## Your objective:
Only the lines from the start of the data through the one containing "Given: Click the word" belong in your answer; return them exactly.

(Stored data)
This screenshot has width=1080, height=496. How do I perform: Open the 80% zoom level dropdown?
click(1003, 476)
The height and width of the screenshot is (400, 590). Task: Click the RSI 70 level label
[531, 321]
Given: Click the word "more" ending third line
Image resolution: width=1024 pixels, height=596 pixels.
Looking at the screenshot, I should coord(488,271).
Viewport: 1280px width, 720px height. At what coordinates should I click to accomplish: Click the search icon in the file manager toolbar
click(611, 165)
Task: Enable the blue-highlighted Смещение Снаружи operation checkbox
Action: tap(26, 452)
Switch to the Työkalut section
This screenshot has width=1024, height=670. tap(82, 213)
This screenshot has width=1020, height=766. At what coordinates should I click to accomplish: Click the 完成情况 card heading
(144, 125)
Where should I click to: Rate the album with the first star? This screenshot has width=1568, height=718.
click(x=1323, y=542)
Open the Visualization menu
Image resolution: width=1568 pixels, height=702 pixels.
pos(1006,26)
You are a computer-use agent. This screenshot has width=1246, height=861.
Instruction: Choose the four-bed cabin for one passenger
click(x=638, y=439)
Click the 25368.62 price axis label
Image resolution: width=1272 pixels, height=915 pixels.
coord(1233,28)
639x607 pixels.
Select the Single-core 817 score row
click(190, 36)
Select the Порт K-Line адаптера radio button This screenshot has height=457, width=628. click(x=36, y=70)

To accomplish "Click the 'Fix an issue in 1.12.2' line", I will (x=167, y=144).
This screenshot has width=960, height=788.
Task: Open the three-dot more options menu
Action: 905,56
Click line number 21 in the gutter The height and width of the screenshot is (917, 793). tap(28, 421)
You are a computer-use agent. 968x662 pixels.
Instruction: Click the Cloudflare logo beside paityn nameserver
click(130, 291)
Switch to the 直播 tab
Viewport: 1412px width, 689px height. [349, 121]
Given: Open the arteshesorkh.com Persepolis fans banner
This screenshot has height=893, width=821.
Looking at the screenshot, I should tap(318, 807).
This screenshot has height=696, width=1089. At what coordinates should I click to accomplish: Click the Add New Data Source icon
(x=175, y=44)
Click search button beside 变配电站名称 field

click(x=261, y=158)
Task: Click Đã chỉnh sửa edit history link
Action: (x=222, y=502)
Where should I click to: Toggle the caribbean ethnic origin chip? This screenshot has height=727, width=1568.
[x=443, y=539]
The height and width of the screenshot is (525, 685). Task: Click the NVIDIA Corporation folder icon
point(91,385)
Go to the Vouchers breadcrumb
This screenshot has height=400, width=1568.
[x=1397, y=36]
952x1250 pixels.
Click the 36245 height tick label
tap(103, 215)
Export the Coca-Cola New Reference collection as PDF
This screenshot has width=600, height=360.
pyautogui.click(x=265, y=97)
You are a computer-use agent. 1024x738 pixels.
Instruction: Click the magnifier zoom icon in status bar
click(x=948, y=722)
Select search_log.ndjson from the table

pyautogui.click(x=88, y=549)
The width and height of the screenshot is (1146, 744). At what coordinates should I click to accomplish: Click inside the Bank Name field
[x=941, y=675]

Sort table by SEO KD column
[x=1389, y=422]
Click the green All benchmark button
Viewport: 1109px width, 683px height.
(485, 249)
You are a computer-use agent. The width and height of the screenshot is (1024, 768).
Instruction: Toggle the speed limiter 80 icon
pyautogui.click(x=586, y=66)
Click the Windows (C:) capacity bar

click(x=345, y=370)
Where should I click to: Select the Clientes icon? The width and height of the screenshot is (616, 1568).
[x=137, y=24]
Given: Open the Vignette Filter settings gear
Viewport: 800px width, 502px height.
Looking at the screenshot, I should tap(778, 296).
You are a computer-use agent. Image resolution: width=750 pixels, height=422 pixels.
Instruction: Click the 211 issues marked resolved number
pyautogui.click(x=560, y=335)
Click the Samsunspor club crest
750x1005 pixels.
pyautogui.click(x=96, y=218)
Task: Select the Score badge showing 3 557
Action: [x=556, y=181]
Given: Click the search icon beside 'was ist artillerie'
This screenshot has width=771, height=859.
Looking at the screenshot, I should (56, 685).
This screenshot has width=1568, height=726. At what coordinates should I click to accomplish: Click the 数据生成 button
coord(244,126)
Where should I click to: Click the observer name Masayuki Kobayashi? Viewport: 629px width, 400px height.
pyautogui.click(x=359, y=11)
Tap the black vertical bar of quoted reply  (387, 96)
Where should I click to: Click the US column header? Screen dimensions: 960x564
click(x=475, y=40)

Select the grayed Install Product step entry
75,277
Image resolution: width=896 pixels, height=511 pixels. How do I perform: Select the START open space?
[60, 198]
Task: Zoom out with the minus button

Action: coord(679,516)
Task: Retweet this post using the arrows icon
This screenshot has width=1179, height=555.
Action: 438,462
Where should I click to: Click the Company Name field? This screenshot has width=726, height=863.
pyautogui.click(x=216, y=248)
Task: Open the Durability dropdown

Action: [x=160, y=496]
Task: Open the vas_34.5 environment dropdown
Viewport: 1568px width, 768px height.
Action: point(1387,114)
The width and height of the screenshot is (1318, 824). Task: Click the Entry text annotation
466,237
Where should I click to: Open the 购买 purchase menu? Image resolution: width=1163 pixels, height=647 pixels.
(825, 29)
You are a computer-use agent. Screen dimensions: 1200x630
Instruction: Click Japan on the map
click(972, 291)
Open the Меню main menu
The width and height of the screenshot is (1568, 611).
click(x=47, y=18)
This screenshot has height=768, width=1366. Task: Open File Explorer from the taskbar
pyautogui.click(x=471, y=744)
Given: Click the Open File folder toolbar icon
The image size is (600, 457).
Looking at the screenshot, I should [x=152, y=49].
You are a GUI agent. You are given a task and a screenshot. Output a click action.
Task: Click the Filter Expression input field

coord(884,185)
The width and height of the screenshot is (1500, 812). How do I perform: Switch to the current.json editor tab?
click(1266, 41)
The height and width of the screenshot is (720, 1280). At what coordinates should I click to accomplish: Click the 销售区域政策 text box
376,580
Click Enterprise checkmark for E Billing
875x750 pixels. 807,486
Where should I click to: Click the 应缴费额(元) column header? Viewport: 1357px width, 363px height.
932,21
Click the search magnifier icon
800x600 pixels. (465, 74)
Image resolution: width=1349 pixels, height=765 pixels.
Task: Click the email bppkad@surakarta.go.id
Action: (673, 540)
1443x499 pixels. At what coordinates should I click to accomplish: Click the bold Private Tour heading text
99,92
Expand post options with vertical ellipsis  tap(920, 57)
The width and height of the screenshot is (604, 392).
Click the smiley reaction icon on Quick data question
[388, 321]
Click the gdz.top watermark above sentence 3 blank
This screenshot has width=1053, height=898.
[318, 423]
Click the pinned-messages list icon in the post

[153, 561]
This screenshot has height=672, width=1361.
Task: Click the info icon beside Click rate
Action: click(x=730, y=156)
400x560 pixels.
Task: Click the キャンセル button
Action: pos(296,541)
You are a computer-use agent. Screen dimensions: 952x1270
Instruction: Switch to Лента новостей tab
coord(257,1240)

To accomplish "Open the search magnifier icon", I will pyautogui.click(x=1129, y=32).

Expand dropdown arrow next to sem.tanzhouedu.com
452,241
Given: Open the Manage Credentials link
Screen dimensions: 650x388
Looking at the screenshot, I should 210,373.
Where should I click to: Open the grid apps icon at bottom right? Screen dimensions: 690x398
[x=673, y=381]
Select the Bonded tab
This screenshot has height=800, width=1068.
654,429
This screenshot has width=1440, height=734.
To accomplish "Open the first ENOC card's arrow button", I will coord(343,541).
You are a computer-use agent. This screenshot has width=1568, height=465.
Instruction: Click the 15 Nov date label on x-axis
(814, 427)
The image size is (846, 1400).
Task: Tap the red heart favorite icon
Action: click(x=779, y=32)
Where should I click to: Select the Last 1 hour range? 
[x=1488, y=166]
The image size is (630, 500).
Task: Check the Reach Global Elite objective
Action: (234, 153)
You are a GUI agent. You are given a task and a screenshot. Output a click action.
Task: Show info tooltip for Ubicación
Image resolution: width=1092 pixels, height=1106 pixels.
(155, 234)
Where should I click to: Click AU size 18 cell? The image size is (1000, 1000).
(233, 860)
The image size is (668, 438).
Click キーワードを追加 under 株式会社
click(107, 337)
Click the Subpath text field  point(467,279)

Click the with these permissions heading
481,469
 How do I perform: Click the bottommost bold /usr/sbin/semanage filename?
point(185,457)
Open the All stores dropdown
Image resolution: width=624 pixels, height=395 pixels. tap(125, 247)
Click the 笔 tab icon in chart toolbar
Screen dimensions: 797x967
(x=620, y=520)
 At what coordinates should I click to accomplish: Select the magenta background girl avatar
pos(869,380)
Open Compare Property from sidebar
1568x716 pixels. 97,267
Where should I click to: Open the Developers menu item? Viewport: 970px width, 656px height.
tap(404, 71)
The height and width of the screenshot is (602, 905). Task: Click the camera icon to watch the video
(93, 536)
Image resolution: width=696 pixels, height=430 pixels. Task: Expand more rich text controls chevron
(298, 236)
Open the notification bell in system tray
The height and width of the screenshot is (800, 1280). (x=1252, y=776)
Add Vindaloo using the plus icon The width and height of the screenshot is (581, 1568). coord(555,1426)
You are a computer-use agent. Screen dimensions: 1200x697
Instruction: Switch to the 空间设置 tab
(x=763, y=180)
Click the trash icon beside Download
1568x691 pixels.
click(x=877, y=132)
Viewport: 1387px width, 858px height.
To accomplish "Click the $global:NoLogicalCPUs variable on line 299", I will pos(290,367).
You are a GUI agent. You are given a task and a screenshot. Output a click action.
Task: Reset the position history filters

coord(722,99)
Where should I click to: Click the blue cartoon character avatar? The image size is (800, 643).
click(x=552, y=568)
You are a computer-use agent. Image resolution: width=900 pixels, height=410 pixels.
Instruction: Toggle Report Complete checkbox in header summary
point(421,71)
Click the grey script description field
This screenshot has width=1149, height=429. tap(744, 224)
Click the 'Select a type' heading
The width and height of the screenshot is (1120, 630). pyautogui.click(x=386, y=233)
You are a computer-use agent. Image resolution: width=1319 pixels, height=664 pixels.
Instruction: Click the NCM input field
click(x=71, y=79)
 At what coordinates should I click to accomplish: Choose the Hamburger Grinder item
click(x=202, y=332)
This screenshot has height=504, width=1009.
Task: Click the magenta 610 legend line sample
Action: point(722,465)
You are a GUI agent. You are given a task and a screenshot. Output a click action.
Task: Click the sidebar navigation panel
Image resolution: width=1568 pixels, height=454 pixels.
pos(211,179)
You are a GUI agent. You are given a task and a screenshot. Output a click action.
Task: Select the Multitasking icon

## Exercise solution:
This screenshot has width=1080, height=496. How do I perform: Open the 80% zoom level dropdown?
click(1003, 476)
The height and width of the screenshot is (400, 590). Task: Click the RSI 70 level label
[531, 321]
Given: Click the word "more" ending third line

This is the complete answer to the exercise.